Bodega Dreams by Ernesto Quinoez. Willie Bodega is the king of Spanish Harlem. He’ll help anyone out but the help comes along with a debt to repay. Will Chino fall for the “easy” life or will his dreams of a future with Blanca prompt him to make better choices? Filled with memorable characters.

Good Talk by Mira Jacob. Like many six-year-olds, Mira Jacob’s half-Jewish, half-Indian son, Z, has questions about everything. How does a mom talk to her young child about race and racism? How would you answer the questions? Thought-provoking and funny and sad all at once.
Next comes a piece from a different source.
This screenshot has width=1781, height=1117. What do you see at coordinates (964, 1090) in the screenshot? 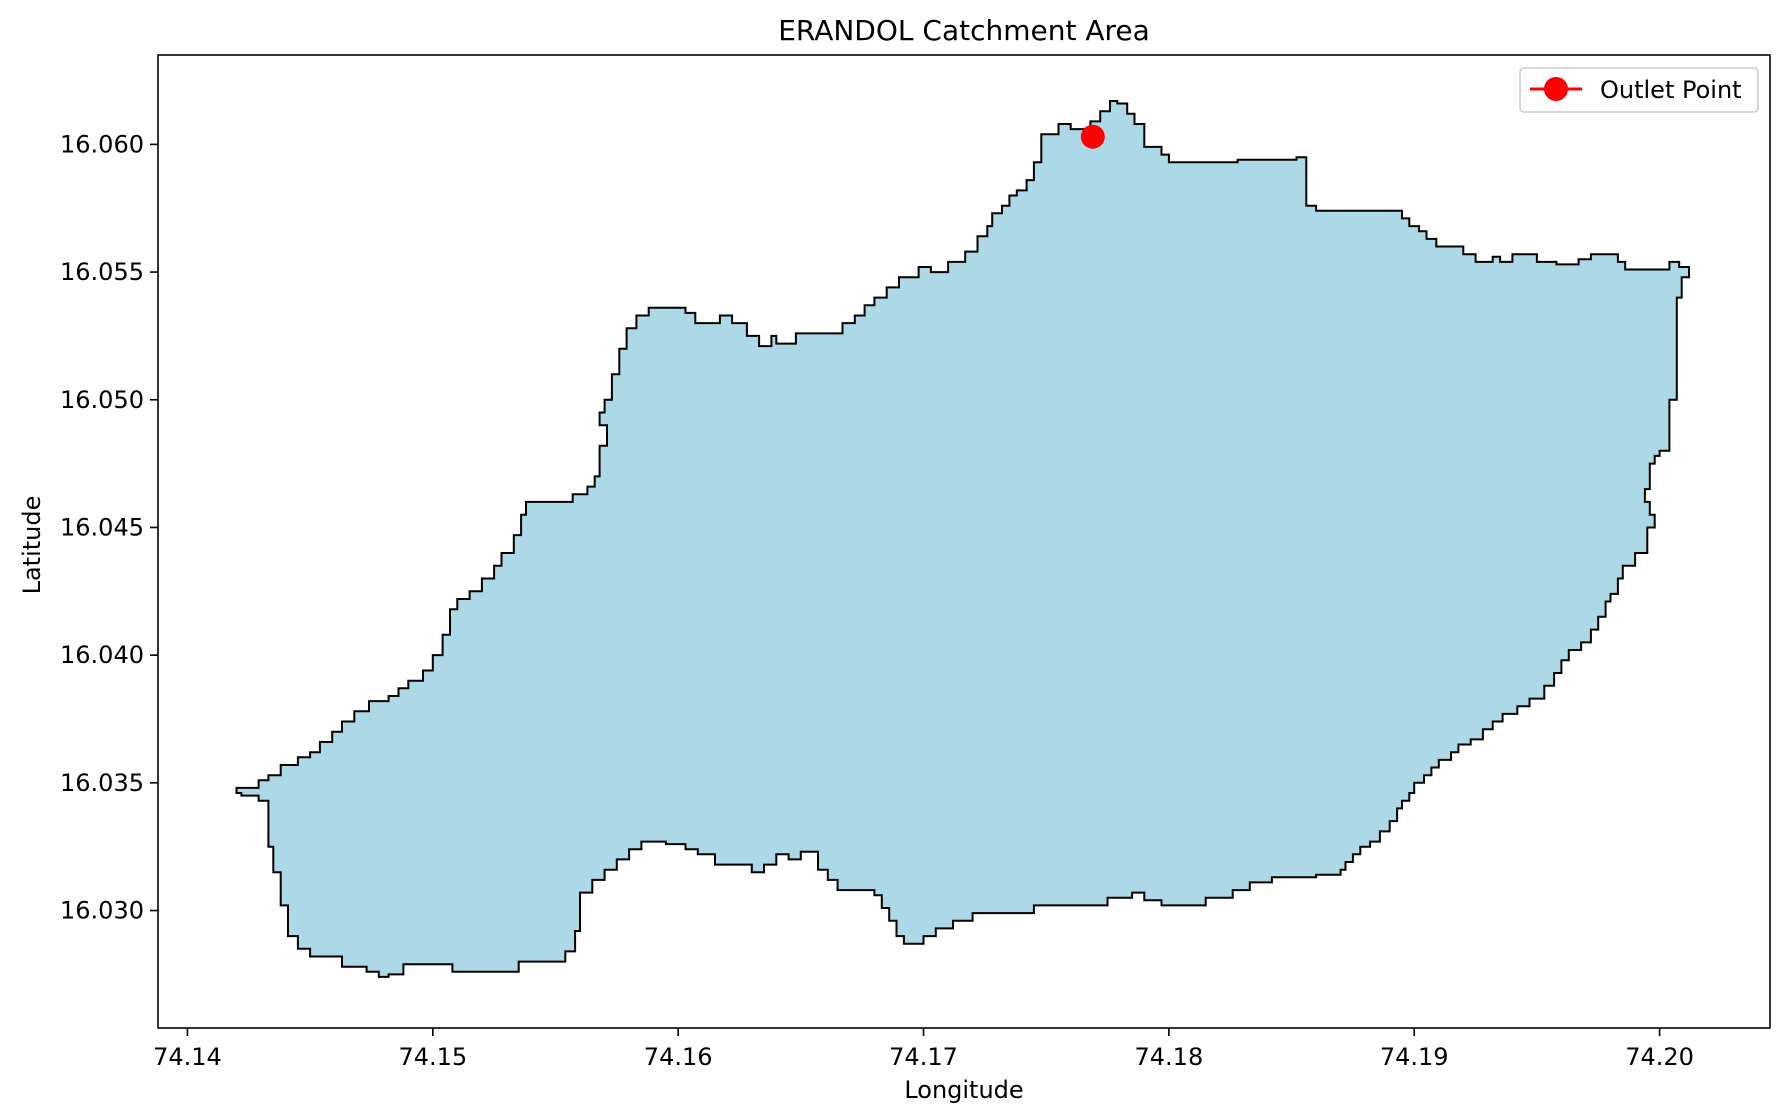
I see `x-axis-label: Longitude` at bounding box center [964, 1090].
Scars Like Wings by Erin Stewart. This one made me tear up a bit. Great YA story.

The New Me by Halle Butler. Thirty-year-old Millie just can’t pull it together. She spends her days working a thankless temp job and her nights alone in her apartment, fixating on all the ways she might change her situation–her job, her attitude, her appearance, her life. Then she watches TV until she falls asleep, and the cycle begins again.

Pizza Girl by Jean Young Frazier. A young woman is pregnant and seemingly has the support she needs but she’s on a downward spiral. Athira recently posted a great review of this novel.

The Enlightenment of the Greengage Tree by Shokoofeh Azar. A family story about the unbreakable connection between the living and the dead. This novel is narrated by Bahar, a thirteen-year-old girl whose family has fled their home in Tehran during the Islamic Revolution. If you enjoy magical realism you need to add this to your list.

All the Flowers in Paris by Sarah Jio. Two women are connected across time by the city of Paris, a mysterious stack of love letters, and shocking secrets sweeping from World War II to the present. I preferred the wartime setting part of the story but regardless it was very readable.

The Address by Fiona Davis. One day I still want to go to New York and pass by The Dakota which was the inspiration for this historical novel.

Signs Preceding the End of the World by Yuri Herrera. An almost surreal story about a young Mexican woman who needs to travel across the border to get a message to her brother. Sometimes it felt dreamlike but danger always present.

Two Girls Down by Louisa Luna. When two young sisters disappear from a strip mall parking lot in a small Pennsylvania town, their devastated mother hires an enigmatic bounty hunter, Alice Vega, to help find the girls. I read this just as we were getting news of the pandemic and so I think my enjoyment of this book was not what it should have been as it was hard to concentrate on anything  but I did like Alice Vega a lot and would love to read the second book in this series.

Would love to hear if you read any of these books and about the new authors you discovered.